(Edition 2018)
Chaque année, la même routine. Allumer son téléviseur et surprendre le clair de Canal+. Spectacle désuet mais hors du temps, les Césars, comme toute cérémonie célébrant une compétition illusoire de cinéma, se veulent porteurs d’appétit : celui d’un spectateur qui découvre, s’ennuie et s’émerveille jusqu’à vouloir espérer un jour être dans cette Salle Pleyel ou devant un écran où se sont illustrés les nommés et gagnants.
Malgré les cafouillages, les blagues qui tombent à plat, l’ennui, les remerciements interminables, les malaises et embarras inopportuns, le stress de quelques nommés, tout touche au plus profond du cœur comme si le cinéma était à portée de main dans cette salle d’icônes, affichant de leur présence le gratin des pellicules rêvées. Les prix s’enchaînent, les transitions agacent et les discours restent, plus ou moins réussis, mais constamment sincères et éprouvés. Qu’il s’agisse d’une Jeanne Balibar habitée et exaltée ou d’un Robin Campillo engagé, les mots se mêlent dans un « combat pour l’indéfinissable » : celui où faire du Cinéma, c’est « Faire un film de barge et non pas suivre un cahier des charges ».
Et puis survient Bebel et la fanfare du cinéma, des extraits d’une vie sur les chapeaux et les roues pour ensuite voir le roi illuminer la scène de ses quelques balbutiements d’ancienneté, maître d’un cinéma qui lui restera dans l’éternel. Des Hommages, quelques pleurs intérieurs, mais surtout à tout jamais des souvenirs de Cinéma. D’un tourbillon de la vie à quelques moustachus au Paradis, chaque désaccord s’accorde sur ce vent qui se transforme en frisson, sur ces paroles émouvantes transformant le silence, non en mort, mais en passion.

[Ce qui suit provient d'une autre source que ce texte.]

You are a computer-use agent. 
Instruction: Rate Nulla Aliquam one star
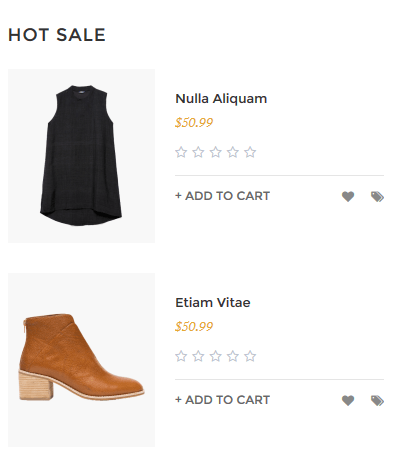click(x=181, y=152)
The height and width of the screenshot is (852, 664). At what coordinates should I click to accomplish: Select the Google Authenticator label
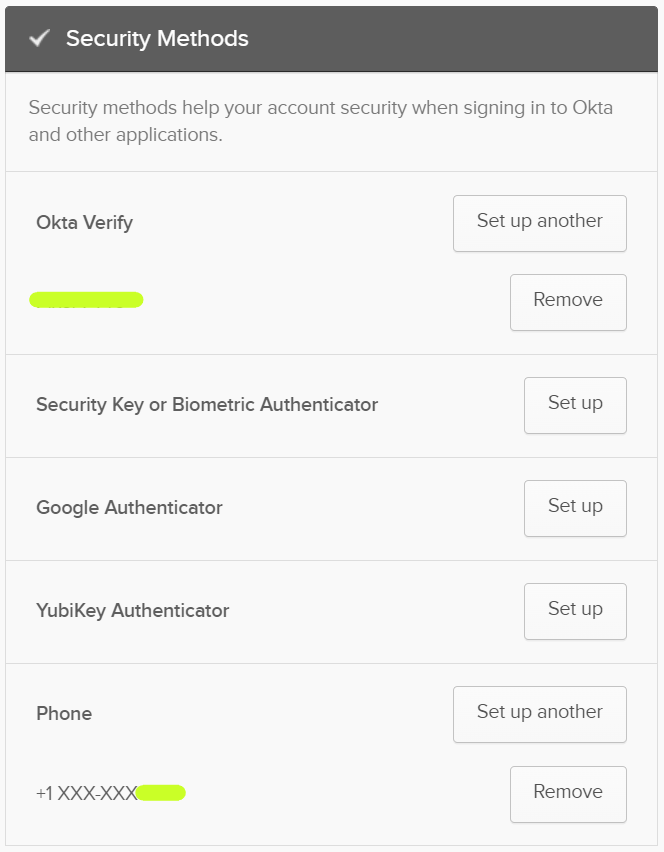(129, 508)
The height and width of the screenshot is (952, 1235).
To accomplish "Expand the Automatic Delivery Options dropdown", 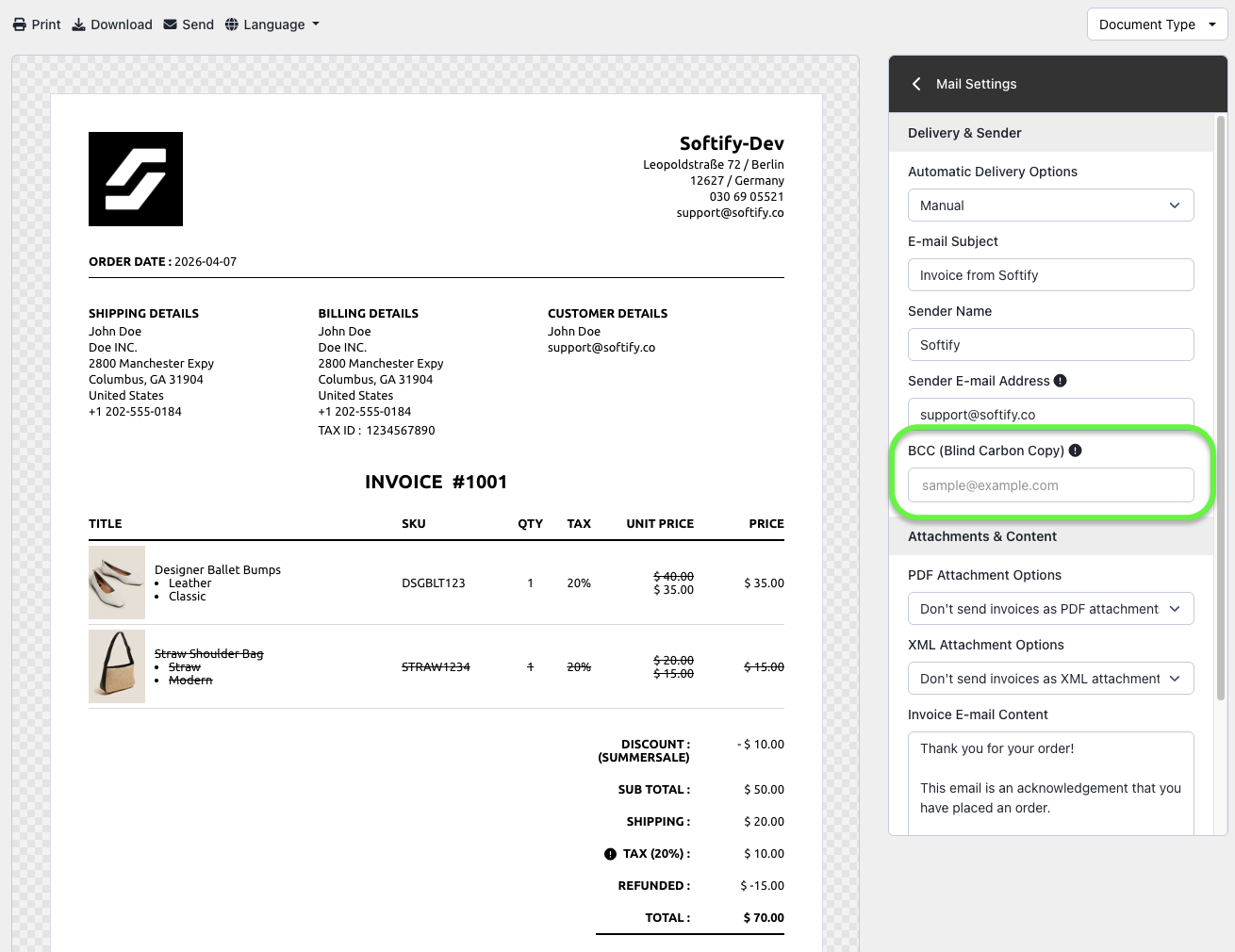I will (1050, 205).
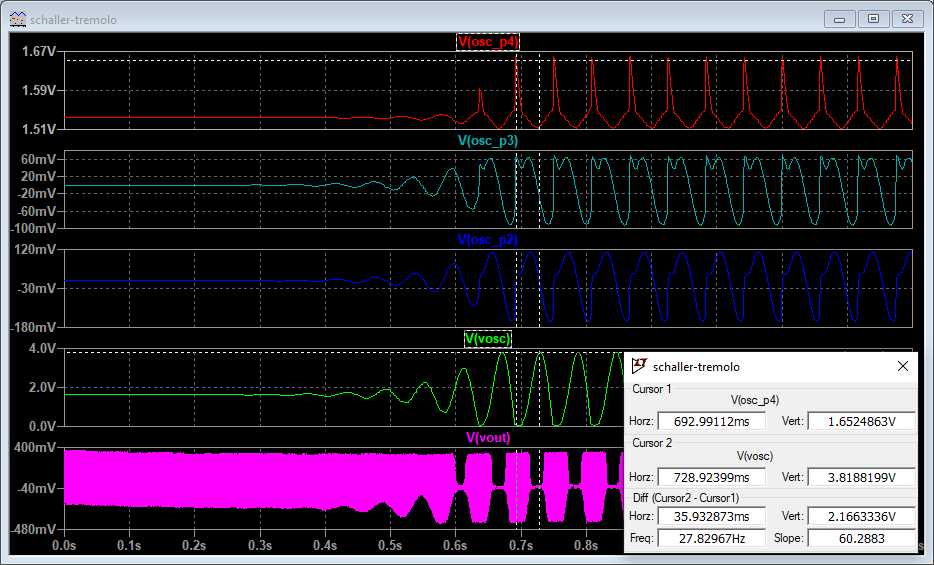Click the Slope field showing 60.2883
The height and width of the screenshot is (565, 934).
coord(860,538)
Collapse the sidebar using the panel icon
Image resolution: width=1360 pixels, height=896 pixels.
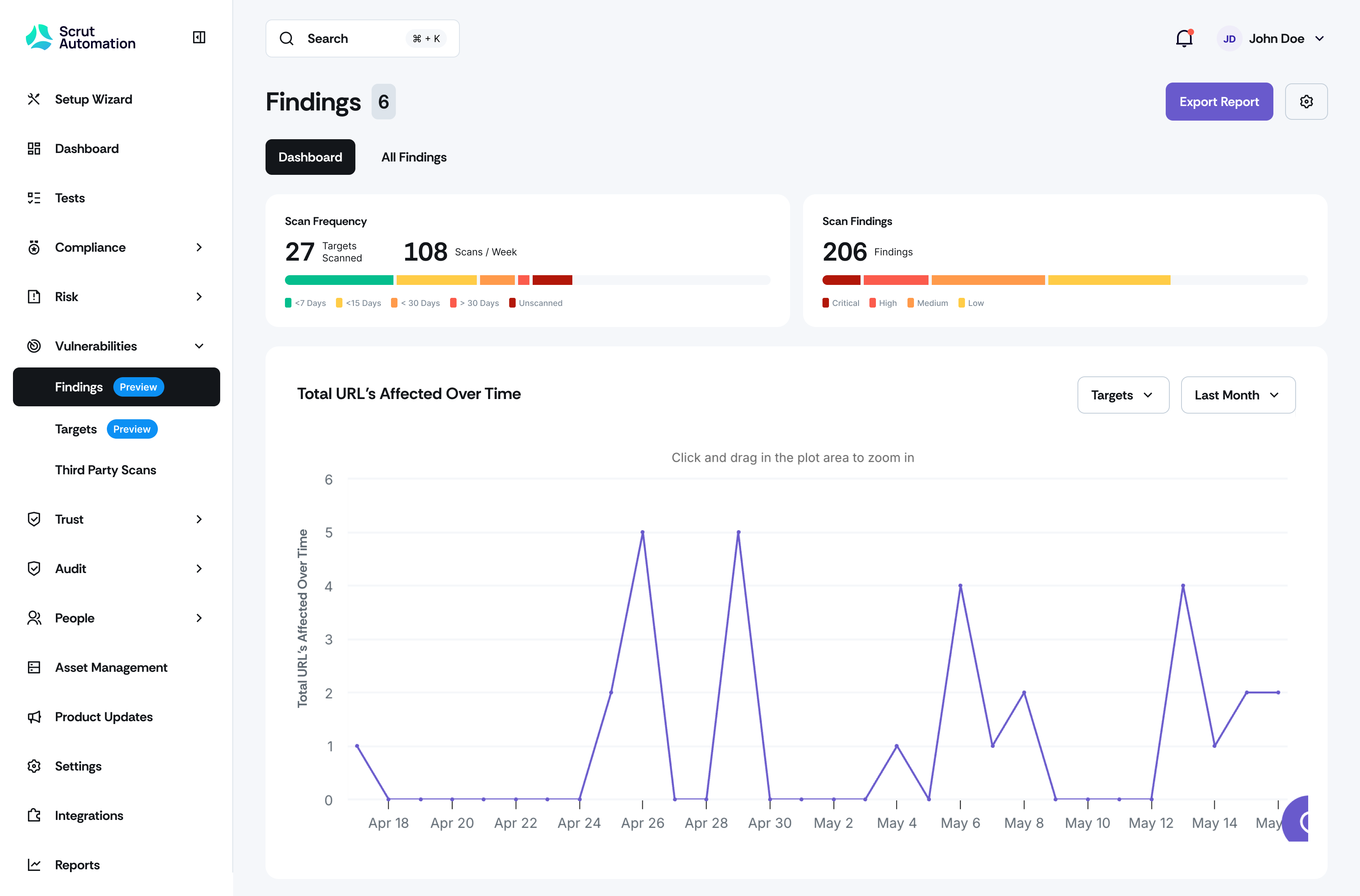[199, 38]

Car, au final, peu importe le résultat : c’est la réunion de ces figures qui compte, comme un goûter d’anniversaire où se réuniraient les héros du cinéphile. A l’image d’un enfant qui, dans une lettre pleine d’humour et d’admiration, déclarerait à la France tout entière son envie de faire du cinéma. Car de ces quelques mots, survit un appétit, semblable à une flamme d’espoir dans un milieu hermétique où la difficulté d’allumer l’étincelle se mue en un énorme « Que je t’aime » Cinéma.
Derrière les polémiques et l’actualité en panique, les clameurs se sont tues. Ne restent que ces doux souvenirs de ma jeunesse, ceux de légendes (plus ou moins) vivantes, là où quelques intervenants manient les vers comme Cyrano. Car on connaît la chanson : mon appétit est là, à chaque pensée, à chaque regard porté à ces femmes et hommes mais aussi des Dieux de Cinéma.